This protocol addresses patients with seminoma germ cell tumour at metastatic stage IIC or higher, classified in the IGCCCG good prognosis group, in whom a prior course of salvage chemotherapy did not achieve its intended goals.
The prior salvage chemotherapy regimen — VIP, TIP, or GIP — did not achieve the required outcomes: normalization of serum tumour markers and complete or partial radiological response. This protocol defines the treatment step taken after that failure.
Management involves high-dose chemotherapy combined with autologous stem cell transplantation. The complete regimen, sequencing, and clinical decision criteria are detailed in the full protocol.

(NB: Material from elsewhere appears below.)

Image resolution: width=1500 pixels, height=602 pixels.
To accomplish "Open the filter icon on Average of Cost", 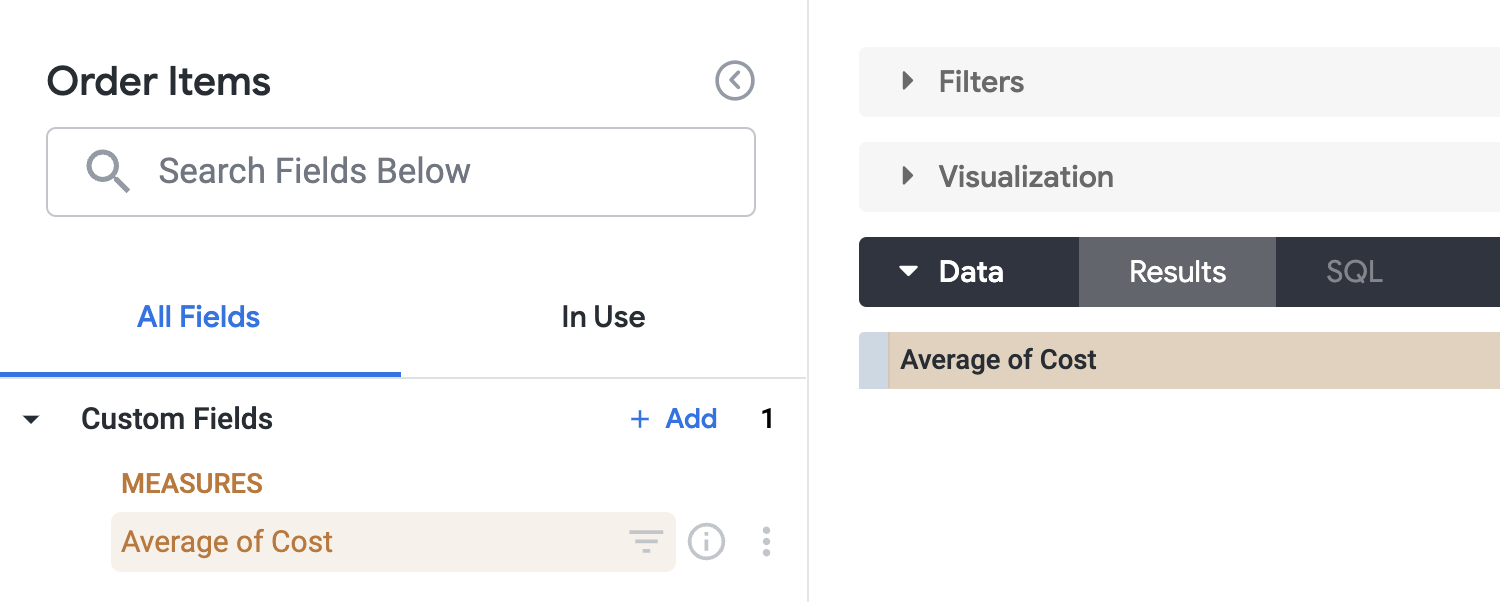I will coord(646,541).
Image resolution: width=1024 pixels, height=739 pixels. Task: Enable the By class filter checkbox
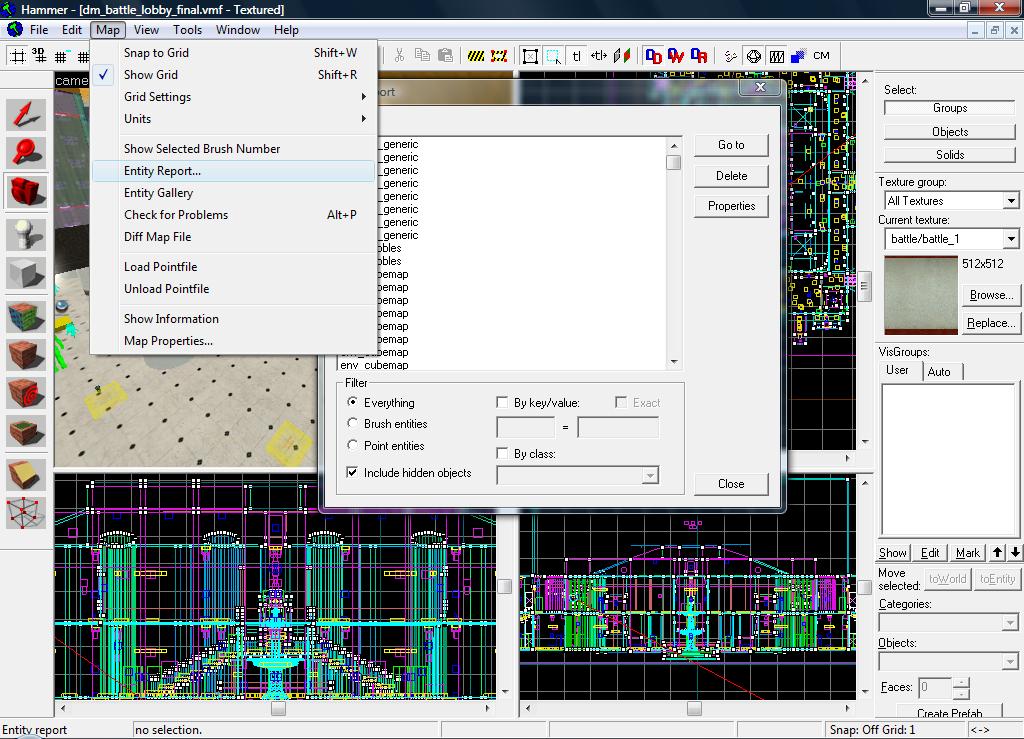503,453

All of the following criteria: Any primary site, No nonpulmonary visceral metastases, Normal AFP, Any hCG, Any LDH.
Treat seminoma stage IIC and higher, with primary chemotherapy according to IGCCCG classification (BEP x 3 in good-prognosis and BEP x 4 in intermediate prognosis).
HDCT with autologous stem cell support should be used although the prospect of cure is < 25%.
When HDCT is used as a salvage treatment, sequential treatment cycles of high-dose carboplatin and etoposide (HD-CE) should be preferred to a single high-dose regimen as the former is associated with less toxicity-related deaths.